Critics could easily ridicule all that. You could have conservatives lampooning Clinton for saying we ought to do something even if it’s wrong. You could have liberals assailing Lincoln for saying we should do the least rather than the most.

But I know what they both meant, and, actually, I think, between them, they’re probably on to something.

This has the feel to liberal Democrats of the last best chance to do health reform. It is, in fact, the best chance. But it’s not the last. No matter what we do, health reform is probably a moving target.

–30–

1 Comments For This Post

  1. Lefty Says:

    Generally, Brummett does a good job of representing Sen. Lincoln’s political perspective even if he botches a few facts ….. that are hard to sort out.

    He is clearly wrong in saying the Finance Committee is the only bill that CBO says has a net savings.
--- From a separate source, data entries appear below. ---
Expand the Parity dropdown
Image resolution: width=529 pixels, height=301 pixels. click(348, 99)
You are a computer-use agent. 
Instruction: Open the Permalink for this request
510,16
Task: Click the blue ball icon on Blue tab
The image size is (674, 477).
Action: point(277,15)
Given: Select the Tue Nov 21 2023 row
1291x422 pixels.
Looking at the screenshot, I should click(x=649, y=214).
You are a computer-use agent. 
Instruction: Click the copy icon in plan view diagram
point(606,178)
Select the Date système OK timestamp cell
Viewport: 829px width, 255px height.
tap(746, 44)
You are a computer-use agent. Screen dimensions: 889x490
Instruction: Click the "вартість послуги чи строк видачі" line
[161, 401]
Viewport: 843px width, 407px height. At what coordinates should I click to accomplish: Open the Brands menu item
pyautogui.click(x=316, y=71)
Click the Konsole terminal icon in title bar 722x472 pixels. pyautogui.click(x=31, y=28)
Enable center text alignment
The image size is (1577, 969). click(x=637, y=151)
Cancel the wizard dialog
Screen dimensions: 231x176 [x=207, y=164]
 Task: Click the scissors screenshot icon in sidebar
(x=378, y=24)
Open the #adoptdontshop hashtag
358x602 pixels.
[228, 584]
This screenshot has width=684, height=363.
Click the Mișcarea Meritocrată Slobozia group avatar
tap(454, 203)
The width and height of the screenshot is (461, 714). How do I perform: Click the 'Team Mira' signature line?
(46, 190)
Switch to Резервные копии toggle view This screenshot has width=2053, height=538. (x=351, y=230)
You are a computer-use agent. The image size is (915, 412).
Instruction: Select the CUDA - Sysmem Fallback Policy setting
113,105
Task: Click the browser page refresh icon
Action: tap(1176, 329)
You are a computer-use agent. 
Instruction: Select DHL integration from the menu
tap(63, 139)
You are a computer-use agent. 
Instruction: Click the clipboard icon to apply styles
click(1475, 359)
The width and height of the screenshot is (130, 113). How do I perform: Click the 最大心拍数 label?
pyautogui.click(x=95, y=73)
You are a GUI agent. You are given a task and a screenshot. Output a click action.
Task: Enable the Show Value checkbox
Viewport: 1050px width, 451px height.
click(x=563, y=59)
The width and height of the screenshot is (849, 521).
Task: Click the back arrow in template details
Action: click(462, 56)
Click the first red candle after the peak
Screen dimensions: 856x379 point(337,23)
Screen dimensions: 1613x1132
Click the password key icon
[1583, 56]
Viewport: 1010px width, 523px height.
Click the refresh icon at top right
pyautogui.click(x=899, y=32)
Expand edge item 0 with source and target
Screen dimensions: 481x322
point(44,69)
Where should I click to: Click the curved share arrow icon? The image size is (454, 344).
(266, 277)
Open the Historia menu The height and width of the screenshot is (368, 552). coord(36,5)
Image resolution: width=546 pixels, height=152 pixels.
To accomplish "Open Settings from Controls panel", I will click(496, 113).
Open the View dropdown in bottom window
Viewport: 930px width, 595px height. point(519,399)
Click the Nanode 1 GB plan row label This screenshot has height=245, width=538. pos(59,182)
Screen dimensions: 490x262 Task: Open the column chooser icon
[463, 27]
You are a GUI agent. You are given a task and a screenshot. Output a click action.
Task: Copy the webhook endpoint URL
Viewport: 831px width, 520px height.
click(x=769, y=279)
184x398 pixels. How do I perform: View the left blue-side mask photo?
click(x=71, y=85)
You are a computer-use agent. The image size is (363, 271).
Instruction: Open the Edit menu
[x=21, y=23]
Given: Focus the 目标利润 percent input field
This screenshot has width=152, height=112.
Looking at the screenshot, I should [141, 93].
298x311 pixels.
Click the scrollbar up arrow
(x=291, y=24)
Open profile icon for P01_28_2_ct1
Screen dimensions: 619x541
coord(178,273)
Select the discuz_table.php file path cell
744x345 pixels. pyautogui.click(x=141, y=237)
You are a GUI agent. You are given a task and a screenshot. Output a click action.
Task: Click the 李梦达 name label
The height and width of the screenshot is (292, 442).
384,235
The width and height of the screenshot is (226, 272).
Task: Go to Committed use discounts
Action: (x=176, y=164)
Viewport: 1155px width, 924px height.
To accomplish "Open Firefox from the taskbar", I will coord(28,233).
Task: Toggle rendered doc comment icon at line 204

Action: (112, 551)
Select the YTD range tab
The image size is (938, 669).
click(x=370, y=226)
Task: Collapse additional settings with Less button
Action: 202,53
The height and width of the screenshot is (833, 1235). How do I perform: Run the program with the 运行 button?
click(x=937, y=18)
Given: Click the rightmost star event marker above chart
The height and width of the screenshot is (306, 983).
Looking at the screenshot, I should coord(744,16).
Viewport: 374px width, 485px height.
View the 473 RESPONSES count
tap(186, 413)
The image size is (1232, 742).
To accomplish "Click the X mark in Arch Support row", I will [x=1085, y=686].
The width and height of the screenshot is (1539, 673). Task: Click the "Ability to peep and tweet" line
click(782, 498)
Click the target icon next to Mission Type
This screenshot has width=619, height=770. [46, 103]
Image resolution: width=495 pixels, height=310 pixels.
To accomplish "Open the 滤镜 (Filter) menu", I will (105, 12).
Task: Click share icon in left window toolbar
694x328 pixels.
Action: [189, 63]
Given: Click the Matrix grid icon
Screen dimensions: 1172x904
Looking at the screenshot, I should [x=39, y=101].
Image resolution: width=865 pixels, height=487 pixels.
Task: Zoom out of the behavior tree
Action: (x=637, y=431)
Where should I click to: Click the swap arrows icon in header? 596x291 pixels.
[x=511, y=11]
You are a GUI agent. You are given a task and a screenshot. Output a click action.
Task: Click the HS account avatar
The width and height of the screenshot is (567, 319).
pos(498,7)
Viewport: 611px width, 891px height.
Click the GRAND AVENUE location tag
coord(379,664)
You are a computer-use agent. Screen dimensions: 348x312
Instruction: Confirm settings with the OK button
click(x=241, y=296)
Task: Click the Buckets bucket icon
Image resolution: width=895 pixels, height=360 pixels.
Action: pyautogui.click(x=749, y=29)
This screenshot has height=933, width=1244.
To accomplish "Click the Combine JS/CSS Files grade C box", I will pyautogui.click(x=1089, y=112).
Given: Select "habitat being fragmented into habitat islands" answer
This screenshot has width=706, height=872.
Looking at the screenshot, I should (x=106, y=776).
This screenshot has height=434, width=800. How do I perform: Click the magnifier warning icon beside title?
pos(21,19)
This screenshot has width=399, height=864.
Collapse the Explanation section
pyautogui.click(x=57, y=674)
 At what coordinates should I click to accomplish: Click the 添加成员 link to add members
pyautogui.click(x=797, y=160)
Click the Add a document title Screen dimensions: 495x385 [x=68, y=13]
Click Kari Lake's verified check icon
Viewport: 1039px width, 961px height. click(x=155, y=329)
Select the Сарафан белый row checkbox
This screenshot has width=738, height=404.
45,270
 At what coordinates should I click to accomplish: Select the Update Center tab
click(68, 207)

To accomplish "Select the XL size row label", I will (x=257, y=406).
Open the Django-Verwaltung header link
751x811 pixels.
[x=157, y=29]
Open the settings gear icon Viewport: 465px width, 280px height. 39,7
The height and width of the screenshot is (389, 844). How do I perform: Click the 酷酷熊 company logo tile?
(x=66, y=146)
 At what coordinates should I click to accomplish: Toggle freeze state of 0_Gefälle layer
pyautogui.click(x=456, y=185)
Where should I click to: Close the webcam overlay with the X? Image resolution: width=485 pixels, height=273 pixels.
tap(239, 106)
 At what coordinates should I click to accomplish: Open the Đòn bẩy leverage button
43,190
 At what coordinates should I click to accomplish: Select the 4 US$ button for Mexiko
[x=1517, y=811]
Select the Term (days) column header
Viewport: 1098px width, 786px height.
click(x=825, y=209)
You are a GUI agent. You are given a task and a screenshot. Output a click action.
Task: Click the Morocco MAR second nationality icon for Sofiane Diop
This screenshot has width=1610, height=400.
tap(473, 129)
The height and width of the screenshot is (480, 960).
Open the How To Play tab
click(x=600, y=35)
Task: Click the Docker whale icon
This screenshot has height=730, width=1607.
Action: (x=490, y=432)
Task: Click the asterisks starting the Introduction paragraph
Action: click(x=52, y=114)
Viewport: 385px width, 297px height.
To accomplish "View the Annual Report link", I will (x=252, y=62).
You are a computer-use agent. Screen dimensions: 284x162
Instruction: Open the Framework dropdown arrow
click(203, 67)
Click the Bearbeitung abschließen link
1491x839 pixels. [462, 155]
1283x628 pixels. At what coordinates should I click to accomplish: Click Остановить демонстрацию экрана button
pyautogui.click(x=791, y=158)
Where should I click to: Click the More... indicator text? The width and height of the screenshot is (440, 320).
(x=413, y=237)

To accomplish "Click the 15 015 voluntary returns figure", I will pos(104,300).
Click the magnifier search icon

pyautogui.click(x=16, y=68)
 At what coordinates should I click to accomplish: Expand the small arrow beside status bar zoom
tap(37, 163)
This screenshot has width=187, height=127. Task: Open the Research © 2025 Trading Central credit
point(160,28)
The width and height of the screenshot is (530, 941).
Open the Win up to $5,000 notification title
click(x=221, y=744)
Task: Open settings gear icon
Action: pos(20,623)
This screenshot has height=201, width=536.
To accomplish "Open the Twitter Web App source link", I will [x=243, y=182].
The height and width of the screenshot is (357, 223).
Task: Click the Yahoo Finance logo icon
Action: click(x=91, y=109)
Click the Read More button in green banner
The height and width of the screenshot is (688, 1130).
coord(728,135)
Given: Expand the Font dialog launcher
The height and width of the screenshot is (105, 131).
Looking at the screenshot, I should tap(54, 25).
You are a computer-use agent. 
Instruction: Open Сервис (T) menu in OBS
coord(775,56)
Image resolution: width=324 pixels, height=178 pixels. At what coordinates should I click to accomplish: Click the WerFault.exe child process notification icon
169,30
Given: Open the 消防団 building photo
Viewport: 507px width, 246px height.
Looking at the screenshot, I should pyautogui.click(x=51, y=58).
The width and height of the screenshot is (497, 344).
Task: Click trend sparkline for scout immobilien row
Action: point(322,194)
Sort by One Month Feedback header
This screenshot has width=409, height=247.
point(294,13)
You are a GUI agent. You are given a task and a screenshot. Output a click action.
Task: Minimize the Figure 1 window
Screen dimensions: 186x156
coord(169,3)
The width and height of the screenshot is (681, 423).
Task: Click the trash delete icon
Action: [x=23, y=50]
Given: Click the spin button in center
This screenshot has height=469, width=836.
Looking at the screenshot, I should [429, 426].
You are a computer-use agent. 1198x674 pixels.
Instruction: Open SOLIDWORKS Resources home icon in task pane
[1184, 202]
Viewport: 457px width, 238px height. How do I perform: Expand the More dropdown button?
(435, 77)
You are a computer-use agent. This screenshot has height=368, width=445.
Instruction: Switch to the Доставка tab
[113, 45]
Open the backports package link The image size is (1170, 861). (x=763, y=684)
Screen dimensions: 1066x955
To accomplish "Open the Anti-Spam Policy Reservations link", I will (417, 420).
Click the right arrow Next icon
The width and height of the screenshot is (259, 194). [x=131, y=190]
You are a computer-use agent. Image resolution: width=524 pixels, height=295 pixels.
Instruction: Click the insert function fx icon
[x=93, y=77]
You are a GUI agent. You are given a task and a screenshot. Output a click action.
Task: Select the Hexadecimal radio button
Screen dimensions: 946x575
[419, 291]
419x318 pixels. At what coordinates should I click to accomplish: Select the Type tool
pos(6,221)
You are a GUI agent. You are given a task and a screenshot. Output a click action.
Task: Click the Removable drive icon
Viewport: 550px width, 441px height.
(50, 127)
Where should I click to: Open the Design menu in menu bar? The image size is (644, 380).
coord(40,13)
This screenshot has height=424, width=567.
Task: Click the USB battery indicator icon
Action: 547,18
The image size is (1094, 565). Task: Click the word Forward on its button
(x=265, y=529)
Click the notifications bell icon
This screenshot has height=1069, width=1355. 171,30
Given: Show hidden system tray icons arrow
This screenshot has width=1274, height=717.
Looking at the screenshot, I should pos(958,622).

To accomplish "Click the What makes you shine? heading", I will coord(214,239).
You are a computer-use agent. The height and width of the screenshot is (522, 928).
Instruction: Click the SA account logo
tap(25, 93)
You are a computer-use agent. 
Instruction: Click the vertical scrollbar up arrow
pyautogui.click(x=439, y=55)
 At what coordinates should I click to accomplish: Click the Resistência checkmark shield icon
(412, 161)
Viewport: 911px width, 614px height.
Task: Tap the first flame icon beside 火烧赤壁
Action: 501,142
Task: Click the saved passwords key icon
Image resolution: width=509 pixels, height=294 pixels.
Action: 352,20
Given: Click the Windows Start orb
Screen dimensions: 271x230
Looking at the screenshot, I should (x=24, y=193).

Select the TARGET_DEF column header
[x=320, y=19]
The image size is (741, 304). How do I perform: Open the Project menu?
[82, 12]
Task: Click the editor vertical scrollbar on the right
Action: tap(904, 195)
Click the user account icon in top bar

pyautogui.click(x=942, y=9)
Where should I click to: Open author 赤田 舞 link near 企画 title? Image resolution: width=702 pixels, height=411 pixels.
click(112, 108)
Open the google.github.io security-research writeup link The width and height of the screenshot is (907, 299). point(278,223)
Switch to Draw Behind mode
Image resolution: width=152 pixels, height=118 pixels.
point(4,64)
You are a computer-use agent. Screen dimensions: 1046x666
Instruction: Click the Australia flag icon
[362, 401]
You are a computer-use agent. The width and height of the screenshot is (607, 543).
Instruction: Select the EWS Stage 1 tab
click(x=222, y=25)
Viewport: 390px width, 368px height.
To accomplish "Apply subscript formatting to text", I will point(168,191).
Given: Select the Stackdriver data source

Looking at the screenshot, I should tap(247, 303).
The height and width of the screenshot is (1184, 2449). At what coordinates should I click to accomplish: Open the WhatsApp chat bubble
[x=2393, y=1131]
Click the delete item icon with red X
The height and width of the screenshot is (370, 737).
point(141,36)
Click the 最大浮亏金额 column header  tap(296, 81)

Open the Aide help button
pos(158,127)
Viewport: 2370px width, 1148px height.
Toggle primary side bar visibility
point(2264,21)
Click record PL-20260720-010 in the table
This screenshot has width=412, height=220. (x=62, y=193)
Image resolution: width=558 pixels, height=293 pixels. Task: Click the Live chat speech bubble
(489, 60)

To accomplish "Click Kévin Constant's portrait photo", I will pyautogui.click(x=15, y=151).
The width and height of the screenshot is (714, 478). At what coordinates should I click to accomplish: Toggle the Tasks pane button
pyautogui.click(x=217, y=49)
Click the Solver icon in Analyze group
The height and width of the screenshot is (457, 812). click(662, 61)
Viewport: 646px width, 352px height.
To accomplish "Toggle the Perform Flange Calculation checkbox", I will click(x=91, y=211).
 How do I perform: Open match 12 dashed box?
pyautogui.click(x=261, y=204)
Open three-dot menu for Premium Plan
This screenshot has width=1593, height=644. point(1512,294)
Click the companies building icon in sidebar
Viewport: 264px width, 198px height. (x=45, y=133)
If you follow the link below, you will see CBO says the House-passed bill reduces the deficit by $109 billion over the next 10 years (the time period covered by official CBO scores.)

    http://www.cbo.gov/ftpdocs/107xx/doc10710/hr3962Dingell_mgr_amendment_update.pdf

    Also, if you read the Stupak language, as it appears in the Congressional record, it explicitly states can sell plans on the exchange that cover abortions to customers that don’t use federal subsidies. In practice, it is possible insurance companies may decide not to offer these plans.

    While I believe this column was poorly fact checked, Brummett is the most gifted political writer following health care in the state. Unlike most others, he tries to portray the politics honestly and makes a real effort to understand the substance.